The Big Tent

CTSI 2016 NIH Renewal Proposal Launchpad

Systems Based Medicine Resource Group

Proposal Status: 

 

Scale and significance of the problem:  Presently it takes approximately 17 years on average for a physician to adopt a level 1 standard of care.  Part of this delay in adopting standards of care is the absence of a standardized method to disseminate tools for implementation.  The adoption of best practices may require tools, checklists, protocols, procedures, medical center memorandum, and computerized order sets. Currently, each hospital and clinic separately designs their own procedures (evidence and systems-based), protocols, tools and guidelines, which are rarely tested, validated, or optimized. Hundreds of man hours of clinicians’ time go into development of these tools. Often committees working on protocols run out of time, or energy, and the tool is lost. When tools are implemented at one facility, they are rarely validated, tested, optimized, maintained, or distributed to others.  While evidence-based and systems-based medicine may be optimal for patient care from the standpoint of safety and efficacy, the absence of a standardized method to implement, optimize, validate, maintain, and disseminate tools that are developed within a single hospital, renders use of such tools, best practice in concept only, wastes staff resources, and fails to provide the best care possible.

 

Current approaches (nationally) The VA System has 171 medical centers and more than 1000 clinical sites, with little sharing of protocols, checklists, and systems based medicine tools. VA Central Office will provide regulations on what must be accomplished  but the actual tools, checklists, and approaches are left to individual medical centers to develop.  Kaiser Permanente (KP) has 37 medical centers with a system to share systems based medicine tools. KP has a centralized library of validated order sets, checklists, and tools for systems based medicine.

 

Proposed approach and why it is innovative:  Establish a centralized systems based medicine resource group to optimize, validate, maintain, communicate, promote, distribute, and disseminate tools developed through systems-based and evidence-based medicine in the VA, KP,  and UCSF facilities, utilizing a central repository system. These tools would assist in the implementation of systems-based medicine.  These implementation tools may include protocols, checklists, Apps, memoranda, computerized order sets, and patient care practices. The medical protocols could be checked using epidemiologic analysis of computerized medical records for safety and efficacy. The cost to produce systems based medicine resources would be dramatically reduced by validating already available tools and then distributing them, rather than have each hospital in a system develop tools individually. In the VA, the work to produce a systems based medicine tool would be cut by a factor of more than 100 (1 protocol used in 171 hospitals, rather than each hospital developing their own independently).

 

Potential Partners:  The systems based medicine resource group could collaborate with Kaiser Permanente, the VA, and UCSF to share systems based medicine tools. KP has borrowed protocols from the SF VAMC. KP has an extensive library of these tools which could provide a basis for the library.

 

Projected impact, if possible, use back of the envelop calculation to provide quantitative support: A central repository system that effectively disseminates validated tools for implementing best practices would improve availability of evidence and system-based resources to clinicians,  reduce the time and cost for adoption of best practices thereby improving patient care.The result would be improvements in patient outcomes, reduction of mortality rates, reduction of operating costs, improved efficiency, and wider use of evidence and systems-based medicine. Use of individual protocols has reduced mortality rates by 35-50%. Cost savings in the VA are estimated to be a minimum of $1 billion dollars per year.

Comments

This is an excellent idea.  My only comment would be to consider a broader form of engagement that expands beyond UCSF/VA/Kaiser, to include critical stakeholders in other health care settings. Especially important are "safety net" settings such as SFDPH and federally qualified health centers across the SF Bay Area that serve diverse patient populations.  The CTSI Community Engagement Program has a practice-based research network (SF Bay CRN -- http://sfbaycrn.org ) with strong a strong track record of working in these settings.  We would be eager to collaborate on this proposal with you.

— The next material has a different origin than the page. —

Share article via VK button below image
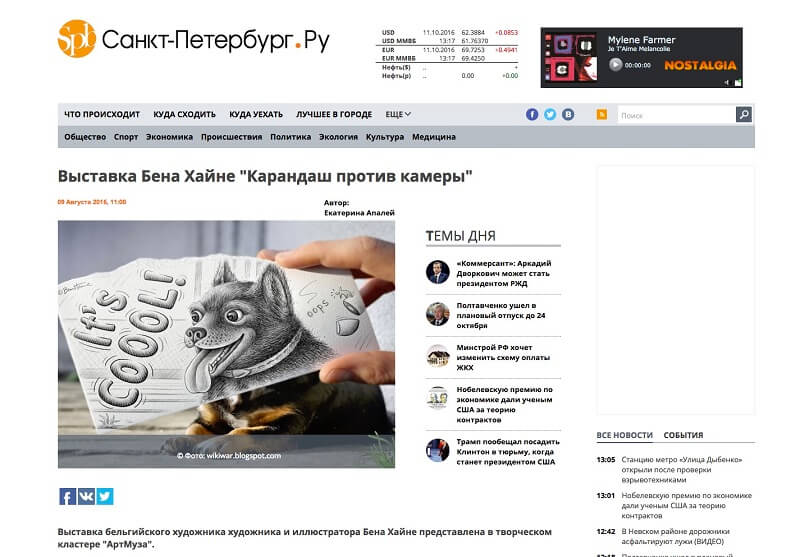Screen dimensions: 800x557 [86, 496]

That would a tremendous help. Developing systems based medicine tools is complex, takes substantial amounts of time, and requires effective testing and validation. The Systems Based Medicine Resource Group would provide the mechanism to collect, test, validate, and then disseminate systems based medcine tools to assist in implementation of systems based medicine. 

What types of tools are you thinking of?  Can you just give a couple of examples?

At present we are collecting protocols, checklists, templates, clinical reminders, medical center memoranda for clinical services, and software. The safety and efficacy of the tool will be tested using comparison to established guidelines as well as epidemiologic analysis of outcomes. 

 

We have also developed a clinical checklist tool that is able to create and edit checklists, store intermediate results, extract data from the CPRS/VISTA database, check the data using a logic editor for abnormal values, tests or documents out of date or range, then display either a single patient view and multipatient view. The tool allows one to manage panels of patients that need work ups over time. 

 

The Systems Based Medicine Resource Group will collect, test, validate, and then disseminate systems based clinical tools such as checklists, clinical reminders, order sets, protocols, and clinical software for systems based medicine.